S. Lanoue: Yes, the relationships are great. You do the story
well, too. It’s a good balance. What I wanted to ask you was
are both of you old enough to have been adults of that time
or do you have to have an early ‘80s expert to help you out?
J. Weisberg: This is Joe Weisberg. We’re the ‘80s experts. We
were both teenagers in ’81 and seem to remember it quite
well.
J. Fields: Yes, we talk about it all the time. It’s one of
the things that’s so much fun about the show, being able to
see that wardrobe and those locations and the production
design and cars, music. The music. We see the wardrobe
photos come in and say, “My mom bought me that shirt,” or,
“My dad had that sweater.” It’s really something.
Then Joe and I are virtually the same age. I know I remember
as an elementary school student being marched out of the
class one day being told to stand up and march single file
outside of the class and turn. We all faced the red brick
walls of the Irwin School in East Brunswick, New Jersey, and
were told to cup our hands over our eyes so that if there
was flying glass from the nuclear blast the glass wouldn’t
get in our eyes. I remember even as an elementary school
student thinking boy, if there’s a flash and glass from a
nuclear explosion, boy, glass in my eyes is going to be the
least of my concerns.
I think that’s something that’s so unique about the setting
of this show. It’s set at a time when there was a real sense
in the air that the entire world could end in a moment, the
entire world, all humankind. It was the time of the big ABC
movie The Day After or the feature film Testament or the
movie War Games. This was in the national consciousness and
both of us grew up with it.
J. Weisberg: I remember early on when we were talking about
this – this is Joe – and out of design, all the period
stuff, I said, “You know, the ‘80s wasn’t that long ago” and
every person in the room looked at me like I was crazy.

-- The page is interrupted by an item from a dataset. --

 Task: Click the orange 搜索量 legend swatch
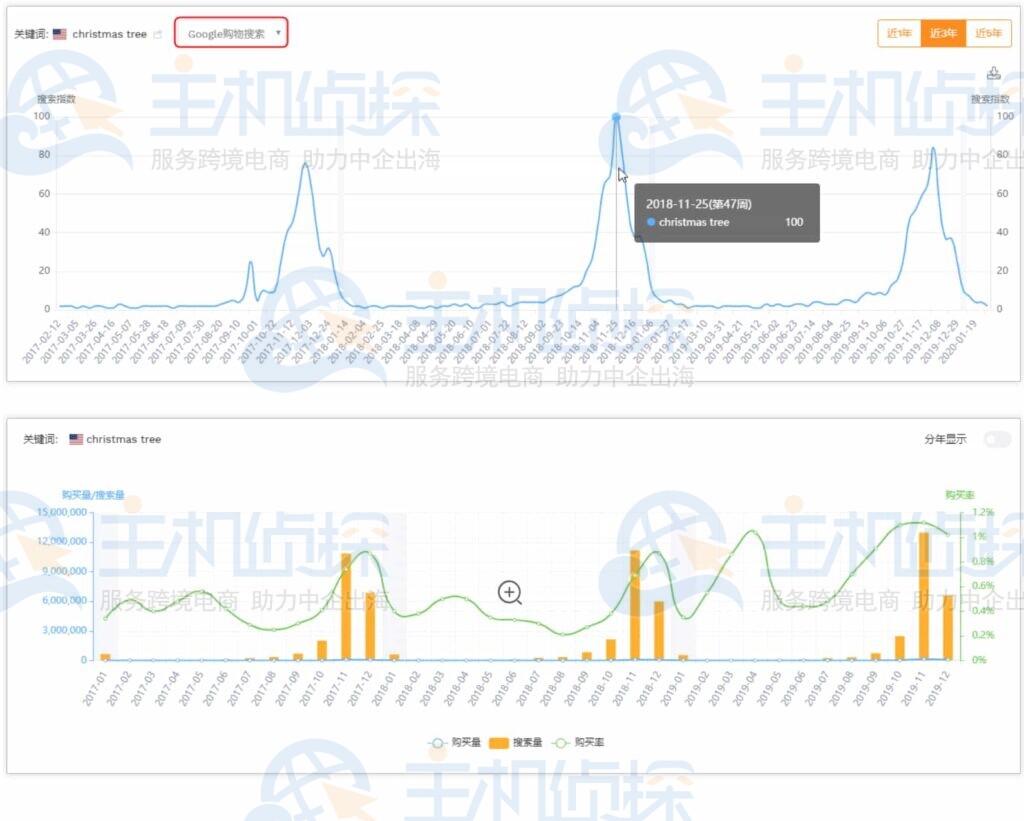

Since then I’ve had to back down and admit it was a really,
really long time ago.
J. Fields: This is Joel. I’ll tell you two more things, one
about me and one about our writers room. About me, yes, I
did own a Members Only jacket at one point in my life.
J. Weisberg: He still wears it.
J. Fields: Two, at one point in our writers room we mentioned
Oliver North and received a blank stare from one of the
younger writers on the staff. Blank. Nothing.
J. Weisberg: And Al Haig. That whole period was ancient
history to our younger writers.
J. Fields: We just had a whole story about the Reagan
assassination, which I remember vividly, Joe remembers
vividly. You remember where you were and what happened. It’s
hard and sometimes humbling to realize that things, recent
memories in your life are actually part of history, but it’s
...
J. Weisberg: It’s a comment, too, that a lot of people make
that I really relate to, which is they are slightly aghast
that this is a period show.
J. Fields: That was Joe, which I only say because it was
smart.
Moderator: The next question is from Karen Moul from SciFi
Vision. Please go ahead.
K. Moul: Hello. Thanks for being with us today. It’s been a
great season. I’m wondering how much time you guys have, how
much down time you have in between this and gearing up for
the next season. How will you reenergize or recharge
yourselves?
J. Weisberg: Not enough down time, Karen.
J. Fields: That was both of us. It’s gotten shorter and
shorter. We were under an enormous crunch – this is Joel –
this season with a late pickup, an early air date, a move to
New York and then Sandy, which affected our set and wiped
out our production office. We’ve been digging out of it as
we’ve gone. We’re going to start earlier next season, so
there’s a shorter break. I mentioned Joe’s and my arranged
marriage. I will say that at one point after we got back
into our writers room our wives had made arrangements to
take our kids on vacation together themselves, without us.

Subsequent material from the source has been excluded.